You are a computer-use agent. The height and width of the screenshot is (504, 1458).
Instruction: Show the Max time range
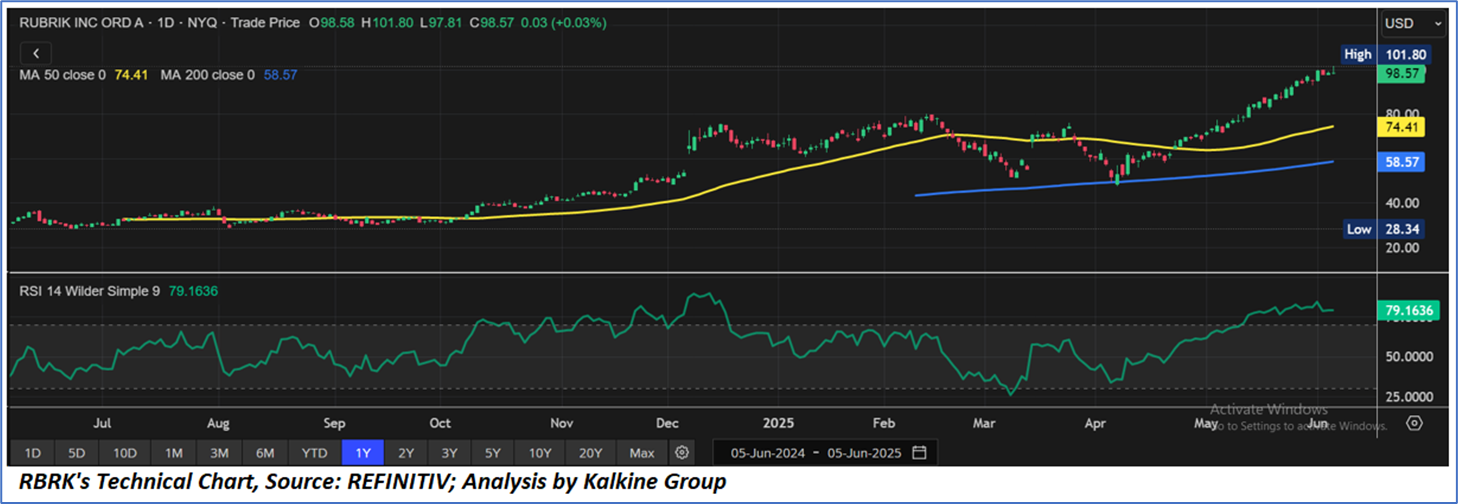(x=642, y=453)
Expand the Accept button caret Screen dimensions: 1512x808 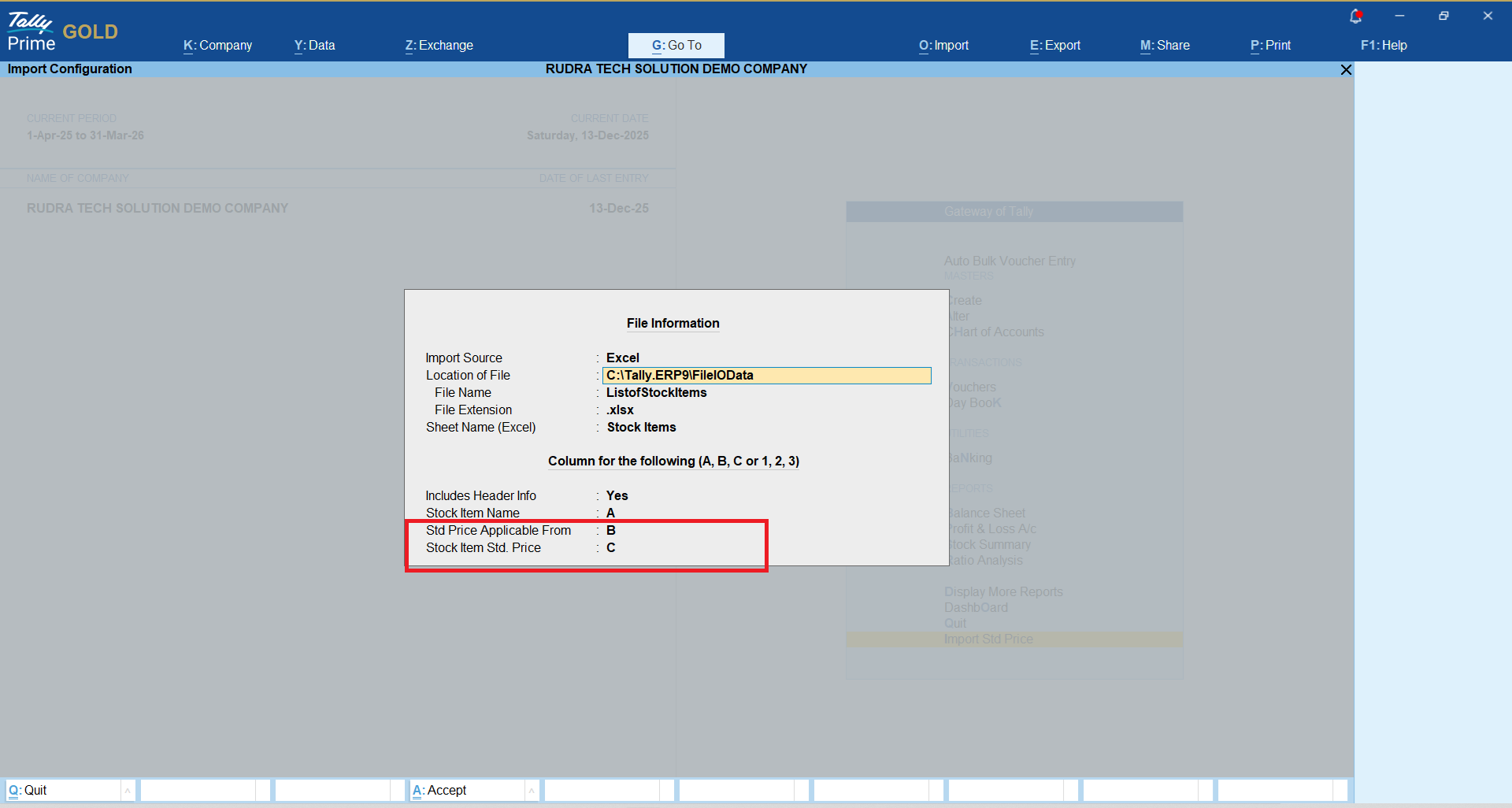tap(532, 790)
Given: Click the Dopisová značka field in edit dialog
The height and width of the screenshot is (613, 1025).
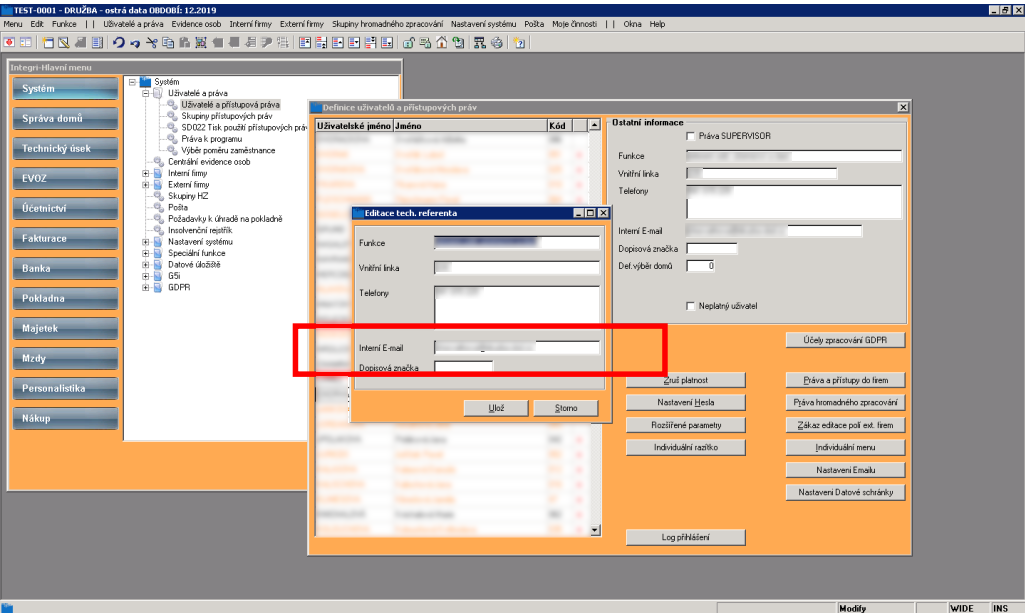Looking at the screenshot, I should click(463, 367).
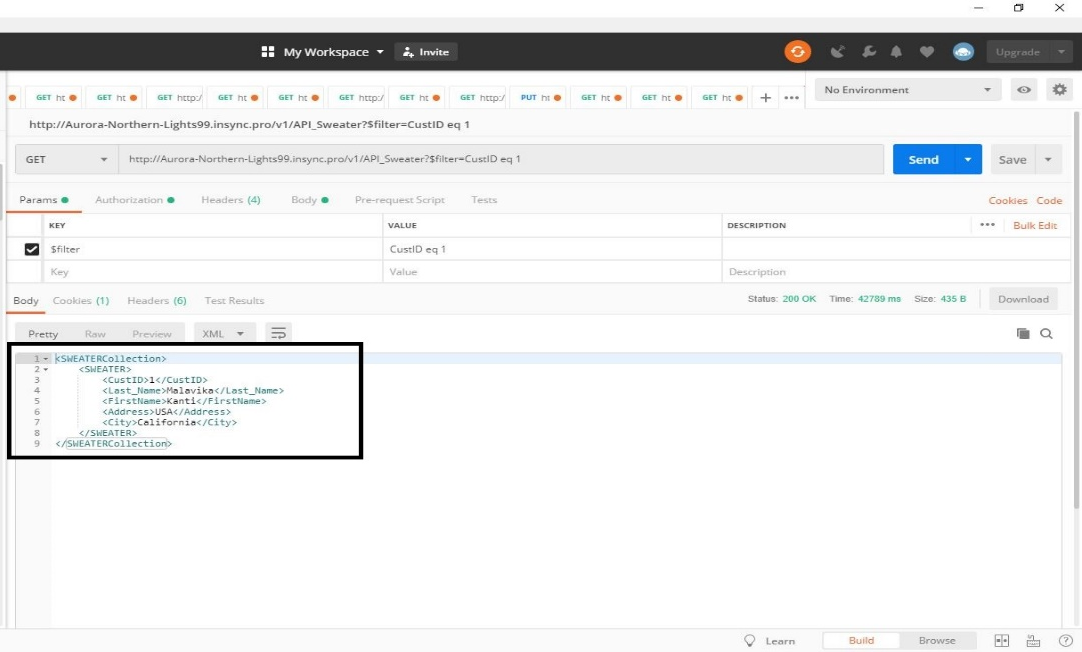Open manage environments gear icon
Image resolution: width=1082 pixels, height=652 pixels.
pyautogui.click(x=1058, y=90)
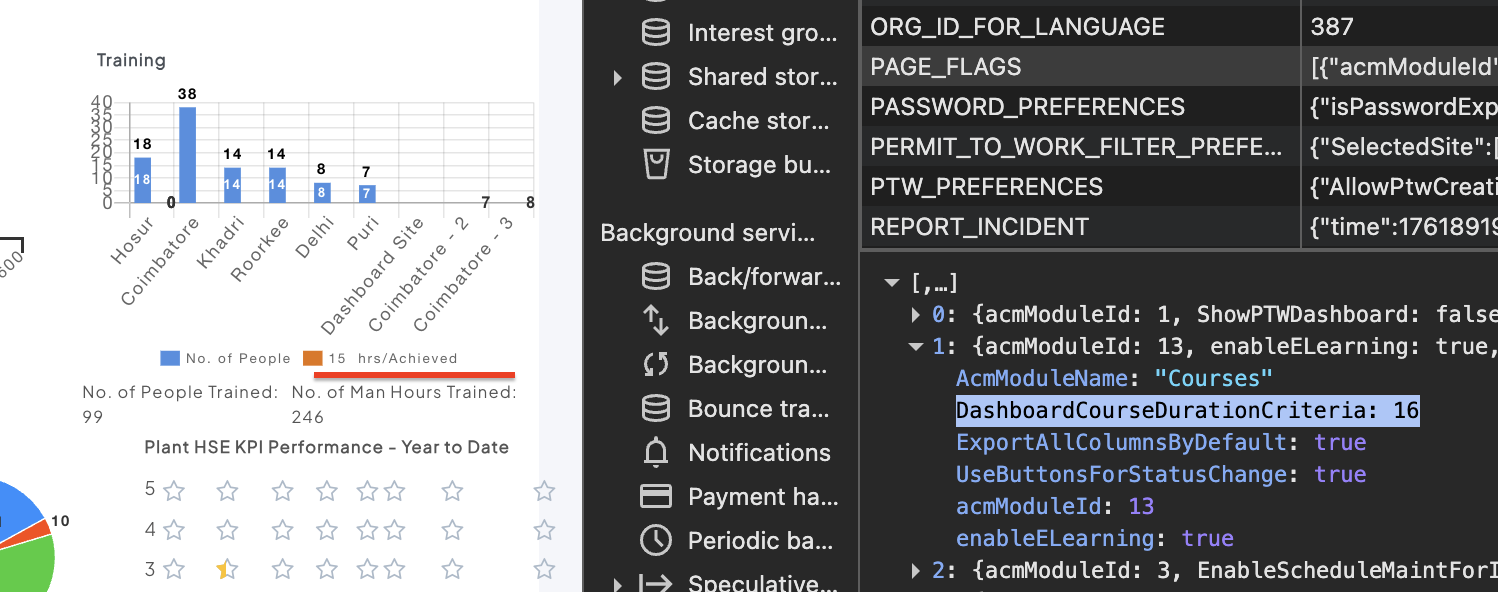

→ **PROBLEM DESCRIPTION**
Only the lines from the one containing "The height and width of the screenshot is (613, 1025)." through the final line of the material should appear in the answer, copied exactly and without any picture.

→ **RESULT OF THIS TASK**
The height and width of the screenshot is (613, 1025).
Looking at the screenshot, I should click(463, 367).
Open manage environments gear icon
Image resolution: width=1082 pixels, height=652 pixels.
pyautogui.click(x=1058, y=90)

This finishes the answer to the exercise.